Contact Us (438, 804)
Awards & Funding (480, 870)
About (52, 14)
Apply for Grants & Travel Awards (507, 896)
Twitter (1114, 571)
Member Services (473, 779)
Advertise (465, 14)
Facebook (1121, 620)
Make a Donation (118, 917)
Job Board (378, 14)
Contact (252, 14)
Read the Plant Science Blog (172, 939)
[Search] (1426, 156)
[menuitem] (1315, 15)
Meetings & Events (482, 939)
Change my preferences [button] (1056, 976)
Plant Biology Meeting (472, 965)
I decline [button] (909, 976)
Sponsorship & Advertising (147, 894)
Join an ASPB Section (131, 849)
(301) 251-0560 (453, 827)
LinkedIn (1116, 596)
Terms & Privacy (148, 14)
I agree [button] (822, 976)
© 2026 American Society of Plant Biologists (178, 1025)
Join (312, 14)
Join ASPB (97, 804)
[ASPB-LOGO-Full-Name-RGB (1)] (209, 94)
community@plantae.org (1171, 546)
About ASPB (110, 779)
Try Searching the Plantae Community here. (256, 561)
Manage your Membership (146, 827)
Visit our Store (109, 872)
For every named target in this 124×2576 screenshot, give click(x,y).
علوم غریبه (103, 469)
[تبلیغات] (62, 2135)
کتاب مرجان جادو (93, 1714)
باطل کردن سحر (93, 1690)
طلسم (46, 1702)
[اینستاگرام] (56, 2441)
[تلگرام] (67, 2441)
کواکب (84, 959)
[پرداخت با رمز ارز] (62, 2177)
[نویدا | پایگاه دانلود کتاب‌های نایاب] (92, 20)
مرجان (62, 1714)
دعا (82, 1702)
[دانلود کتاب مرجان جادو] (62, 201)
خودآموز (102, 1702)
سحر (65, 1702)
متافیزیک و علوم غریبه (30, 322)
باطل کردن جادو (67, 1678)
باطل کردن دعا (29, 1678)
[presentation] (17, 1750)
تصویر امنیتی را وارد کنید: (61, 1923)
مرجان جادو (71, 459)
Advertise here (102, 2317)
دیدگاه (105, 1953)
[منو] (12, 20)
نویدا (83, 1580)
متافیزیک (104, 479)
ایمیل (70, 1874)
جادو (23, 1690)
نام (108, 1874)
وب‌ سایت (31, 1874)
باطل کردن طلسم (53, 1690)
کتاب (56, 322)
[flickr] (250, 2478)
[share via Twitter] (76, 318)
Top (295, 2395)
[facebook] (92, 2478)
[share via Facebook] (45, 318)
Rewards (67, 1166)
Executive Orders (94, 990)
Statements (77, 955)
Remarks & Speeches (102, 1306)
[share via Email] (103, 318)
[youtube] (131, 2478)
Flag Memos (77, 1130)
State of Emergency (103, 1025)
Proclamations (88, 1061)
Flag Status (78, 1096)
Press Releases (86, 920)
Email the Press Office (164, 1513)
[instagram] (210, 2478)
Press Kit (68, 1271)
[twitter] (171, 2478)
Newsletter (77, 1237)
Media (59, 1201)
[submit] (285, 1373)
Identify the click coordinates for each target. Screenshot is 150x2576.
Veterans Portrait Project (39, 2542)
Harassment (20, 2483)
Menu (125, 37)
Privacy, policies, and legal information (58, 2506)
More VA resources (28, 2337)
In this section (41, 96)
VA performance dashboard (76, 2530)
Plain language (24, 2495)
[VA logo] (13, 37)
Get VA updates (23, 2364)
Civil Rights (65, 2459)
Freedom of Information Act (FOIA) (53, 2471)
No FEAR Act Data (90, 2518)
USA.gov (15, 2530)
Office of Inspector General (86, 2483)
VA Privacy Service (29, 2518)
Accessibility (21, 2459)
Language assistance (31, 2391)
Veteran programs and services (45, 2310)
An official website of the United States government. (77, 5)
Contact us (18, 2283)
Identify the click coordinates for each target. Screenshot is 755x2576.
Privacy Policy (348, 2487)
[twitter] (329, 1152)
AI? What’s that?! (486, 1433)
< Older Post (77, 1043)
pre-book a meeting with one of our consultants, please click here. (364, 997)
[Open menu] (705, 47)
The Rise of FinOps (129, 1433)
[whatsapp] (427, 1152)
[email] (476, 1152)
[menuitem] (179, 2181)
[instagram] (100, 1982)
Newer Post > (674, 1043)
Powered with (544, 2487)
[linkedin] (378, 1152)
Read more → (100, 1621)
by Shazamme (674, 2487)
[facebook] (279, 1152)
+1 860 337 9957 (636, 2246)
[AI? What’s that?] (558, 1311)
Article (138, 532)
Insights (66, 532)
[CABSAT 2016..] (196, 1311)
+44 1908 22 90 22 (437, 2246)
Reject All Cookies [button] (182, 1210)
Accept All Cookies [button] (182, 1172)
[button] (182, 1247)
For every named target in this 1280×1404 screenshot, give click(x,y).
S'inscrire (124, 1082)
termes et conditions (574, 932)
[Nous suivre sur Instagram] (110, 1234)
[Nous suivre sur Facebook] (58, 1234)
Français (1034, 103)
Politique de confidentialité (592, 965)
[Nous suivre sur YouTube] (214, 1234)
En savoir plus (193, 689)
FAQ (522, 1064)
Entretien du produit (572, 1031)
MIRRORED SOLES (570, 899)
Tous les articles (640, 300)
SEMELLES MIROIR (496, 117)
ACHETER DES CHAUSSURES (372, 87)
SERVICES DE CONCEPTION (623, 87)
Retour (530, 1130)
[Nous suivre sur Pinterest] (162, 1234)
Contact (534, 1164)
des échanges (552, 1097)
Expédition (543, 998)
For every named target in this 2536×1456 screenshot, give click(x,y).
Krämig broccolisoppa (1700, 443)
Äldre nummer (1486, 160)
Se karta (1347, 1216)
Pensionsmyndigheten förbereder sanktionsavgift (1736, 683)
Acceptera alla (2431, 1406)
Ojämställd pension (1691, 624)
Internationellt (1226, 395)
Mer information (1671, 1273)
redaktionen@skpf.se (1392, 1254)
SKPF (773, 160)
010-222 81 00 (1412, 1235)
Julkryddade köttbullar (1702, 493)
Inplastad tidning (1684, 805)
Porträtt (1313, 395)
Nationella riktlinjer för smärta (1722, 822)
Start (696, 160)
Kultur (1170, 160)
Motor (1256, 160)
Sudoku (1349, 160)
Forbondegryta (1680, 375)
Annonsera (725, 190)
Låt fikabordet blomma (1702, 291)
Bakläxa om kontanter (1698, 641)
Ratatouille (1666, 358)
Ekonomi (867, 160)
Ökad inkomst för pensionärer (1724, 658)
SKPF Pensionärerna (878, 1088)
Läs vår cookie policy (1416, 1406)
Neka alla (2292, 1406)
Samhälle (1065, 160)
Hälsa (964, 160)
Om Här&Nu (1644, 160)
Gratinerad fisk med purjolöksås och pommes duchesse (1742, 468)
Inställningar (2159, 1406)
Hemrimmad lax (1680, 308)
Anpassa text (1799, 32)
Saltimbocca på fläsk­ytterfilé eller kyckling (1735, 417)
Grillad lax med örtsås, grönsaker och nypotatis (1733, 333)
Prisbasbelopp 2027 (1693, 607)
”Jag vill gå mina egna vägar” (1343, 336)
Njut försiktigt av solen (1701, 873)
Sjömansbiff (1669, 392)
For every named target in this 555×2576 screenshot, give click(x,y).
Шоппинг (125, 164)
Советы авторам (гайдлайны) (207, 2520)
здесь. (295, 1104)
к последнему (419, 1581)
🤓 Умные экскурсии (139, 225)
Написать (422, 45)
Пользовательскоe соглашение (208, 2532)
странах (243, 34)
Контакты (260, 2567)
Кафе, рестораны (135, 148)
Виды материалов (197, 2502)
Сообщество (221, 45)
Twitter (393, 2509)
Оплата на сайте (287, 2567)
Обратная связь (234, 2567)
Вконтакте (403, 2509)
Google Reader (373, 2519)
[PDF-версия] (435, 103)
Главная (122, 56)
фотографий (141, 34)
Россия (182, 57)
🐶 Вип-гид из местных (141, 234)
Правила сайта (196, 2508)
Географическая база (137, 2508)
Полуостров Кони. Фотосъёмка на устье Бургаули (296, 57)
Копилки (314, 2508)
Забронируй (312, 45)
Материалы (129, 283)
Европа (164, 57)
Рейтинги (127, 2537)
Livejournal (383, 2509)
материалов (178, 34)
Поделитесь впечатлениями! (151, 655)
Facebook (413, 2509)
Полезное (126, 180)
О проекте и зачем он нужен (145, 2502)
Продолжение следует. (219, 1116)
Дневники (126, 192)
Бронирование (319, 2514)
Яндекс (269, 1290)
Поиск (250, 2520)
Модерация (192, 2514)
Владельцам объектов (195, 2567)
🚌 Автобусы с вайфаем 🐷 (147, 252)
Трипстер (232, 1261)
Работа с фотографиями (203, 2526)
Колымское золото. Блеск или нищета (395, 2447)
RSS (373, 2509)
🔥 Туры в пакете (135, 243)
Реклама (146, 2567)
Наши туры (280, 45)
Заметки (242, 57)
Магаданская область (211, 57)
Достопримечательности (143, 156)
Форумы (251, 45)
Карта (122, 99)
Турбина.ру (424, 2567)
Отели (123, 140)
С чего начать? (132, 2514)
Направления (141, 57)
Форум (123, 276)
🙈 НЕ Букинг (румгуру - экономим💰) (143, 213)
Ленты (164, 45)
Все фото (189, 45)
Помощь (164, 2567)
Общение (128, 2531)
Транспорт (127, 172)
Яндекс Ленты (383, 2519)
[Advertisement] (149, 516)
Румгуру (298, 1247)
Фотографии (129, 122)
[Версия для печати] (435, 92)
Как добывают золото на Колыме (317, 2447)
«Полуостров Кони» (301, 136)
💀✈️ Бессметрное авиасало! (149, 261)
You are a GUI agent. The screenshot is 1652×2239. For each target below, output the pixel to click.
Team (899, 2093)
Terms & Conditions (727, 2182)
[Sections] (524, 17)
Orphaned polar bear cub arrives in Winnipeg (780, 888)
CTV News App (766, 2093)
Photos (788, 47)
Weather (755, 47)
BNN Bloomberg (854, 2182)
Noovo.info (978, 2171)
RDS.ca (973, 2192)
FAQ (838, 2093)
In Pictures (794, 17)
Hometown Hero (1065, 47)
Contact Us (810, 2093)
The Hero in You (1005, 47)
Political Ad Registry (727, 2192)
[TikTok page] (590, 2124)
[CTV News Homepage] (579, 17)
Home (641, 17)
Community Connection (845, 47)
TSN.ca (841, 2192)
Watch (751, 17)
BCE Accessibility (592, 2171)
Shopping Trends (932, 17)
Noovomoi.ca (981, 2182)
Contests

= = = =

* _Exercise requirements_
Since only part of the listing is wanted, copy exactly the lines from the one holding "Ojämställd pension (1691, 624)" to the one holding "Ökad inkomst för pensionärer (1724, 658)", both included.

* _Answer box_
Ojämställd pension (1691, 624)
Internationellt (1226, 395)
Mer information (1671, 1273)
redaktionen@skpf.se (1392, 1254)
SKPF (773, 160)
010-222 81 00 (1412, 1235)
Julkryddade köttbullar (1702, 493)
Inplastad tidning (1684, 805)
Porträtt (1313, 395)
Nationella riktlinjer för smärta (1722, 822)
Start (696, 160)
Kultur (1170, 160)
Motor (1256, 160)
Sudoku (1349, 160)
Forbondegryta (1680, 375)
Annonsera (725, 190)
Låt fikabordet blomma (1702, 291)
Bakläxa om kontanter (1698, 641)
Ratatouille (1666, 358)
Ekonomi (867, 160)
Ökad inkomst för pensionärer (1724, 658)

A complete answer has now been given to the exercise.